Sudanese peanut butter eggplant mutabal

We are all quite familiar with baba ghanoush, but its cousin mutabal is it richer and more flavorful cousin. Mutabals, like their cousin, originated in the region known as the Levant, and come in as many varieties and flavors as countries, tribes, geography and taste preferences. The Arab traders took this dish via Turkey to Eastern Europe in the East, and down to Northern Africa in the South. Here is the first of many mutabals, I hope never to have a boring baba ghanoush again!

This version from arid Sudan is beautifully smoked, nutty from the peanuts and a mild spice from the chilies. I used chunky peanut butter in my version and threw in a few whole roasted peanuts for texture, but you can use a smooth peanut butter if you prefer. Beautifully balanced flavors and a richness from the creamy peanut butter make this dish absolutely amazing. Serve it as a dip with fresh vegetable crudités, carrots, cucumbers, red and yellow bell peppers, cauliflower, broccoli, and other crunchy vegetables, or with pita bread or with crackers, pita chips or naan chips. However you serve it, it will disappear fast.

This is relatively new cookbook in my library. It is filled with contemporary Arab recipes, each one a delight, like this one. Each recipe has an introduction that precedes it explaining the origins of the dish and its history, something I really enjoy reading and a cuisine I have so much to learn about. It is a wonderful cookbook, one you will definitely see me cook from again.

For more recipes from this cookbook, click here.




Ingredients:

1 lb large eggplants (1 0r 2)


2 tablespoons olive oil

1 small onion, minced

1 green chili, minced, or to taste

2 cloves garlic, minced

1/2 tablespoon tomato paste

1/2 lb tomatoes, finely diced

2 tablespoons peanut butter, either smooth or chunky

2 teaspoons lime juice

1/4 cup roasted peanuts, save a few for garnish

Salt, to taste

Pita bread or pita chips, or naan chips to serve



Poke holes in the eggplant with a skewer or a fork and roast in the oven at 375 F for 30-40 minutes, turning them once about half way through till very soft and the skin is charred. Remove and cool.


While the eggplants are roasting, Heat the oil in a wide deep pan and add the onions and green chiles. Sauté on medium heat till the onions are a light golden and crisped on the edges, about 5 minutes. Add the garlic and cook for 1 minute. add the tomato paste and cook for a further minute stirring the paste into the onion mix.


Add the tomatoes and cook on medium heat till the tomatoes are broken down and you have a pasta sauce like consistency, about 10 minutes. Add the peanut butter and stir in cooking for 2-3 minutes, melting the peanut butter into the sauce. Set aside if the eggplants are not ready.

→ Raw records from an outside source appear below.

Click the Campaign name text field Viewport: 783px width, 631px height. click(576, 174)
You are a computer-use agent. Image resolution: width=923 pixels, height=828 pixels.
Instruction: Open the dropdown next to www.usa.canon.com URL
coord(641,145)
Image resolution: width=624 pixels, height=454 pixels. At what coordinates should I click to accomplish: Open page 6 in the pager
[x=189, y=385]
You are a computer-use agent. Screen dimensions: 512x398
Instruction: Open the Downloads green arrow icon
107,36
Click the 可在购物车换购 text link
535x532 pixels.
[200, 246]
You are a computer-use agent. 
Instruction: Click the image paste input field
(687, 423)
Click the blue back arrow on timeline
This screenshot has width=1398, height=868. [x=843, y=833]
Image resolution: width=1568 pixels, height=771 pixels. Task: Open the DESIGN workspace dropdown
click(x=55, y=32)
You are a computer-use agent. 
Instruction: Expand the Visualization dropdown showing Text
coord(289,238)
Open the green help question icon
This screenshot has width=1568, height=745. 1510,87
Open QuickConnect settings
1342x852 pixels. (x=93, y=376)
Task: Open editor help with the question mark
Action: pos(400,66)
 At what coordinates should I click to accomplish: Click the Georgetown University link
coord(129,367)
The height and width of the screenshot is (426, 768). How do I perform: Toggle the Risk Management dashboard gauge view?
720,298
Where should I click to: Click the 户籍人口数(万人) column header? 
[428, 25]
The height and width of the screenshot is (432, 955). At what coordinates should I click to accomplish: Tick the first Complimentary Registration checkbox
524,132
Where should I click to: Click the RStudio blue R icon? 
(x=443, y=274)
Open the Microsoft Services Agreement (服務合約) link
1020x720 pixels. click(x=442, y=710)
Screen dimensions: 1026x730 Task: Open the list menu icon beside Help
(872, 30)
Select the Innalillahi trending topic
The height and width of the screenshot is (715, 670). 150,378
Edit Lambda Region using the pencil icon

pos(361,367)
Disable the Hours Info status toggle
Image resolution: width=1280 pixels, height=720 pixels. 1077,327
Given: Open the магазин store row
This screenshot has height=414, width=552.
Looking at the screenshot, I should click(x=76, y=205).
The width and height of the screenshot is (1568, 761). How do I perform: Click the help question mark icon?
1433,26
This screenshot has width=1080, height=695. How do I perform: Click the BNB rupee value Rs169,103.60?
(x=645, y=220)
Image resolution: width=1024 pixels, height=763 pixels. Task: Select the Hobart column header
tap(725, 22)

When the eggplants are cooled, remove the stems and skin and puree to a smooth texture with your hands. Add to the tomato mix with the salt and mix well and heat the mix through. Make sure you add the roasted eggplant juices, they are the most delicious part. Cook till the sauce has a thick chunky consistency, like a hummus. Add the roasted peanuts and mix in, keeping a few for garnish.


You can serve this dip hot, at room temperature or cold with crudités, pita or other breads, or pita or naan chips.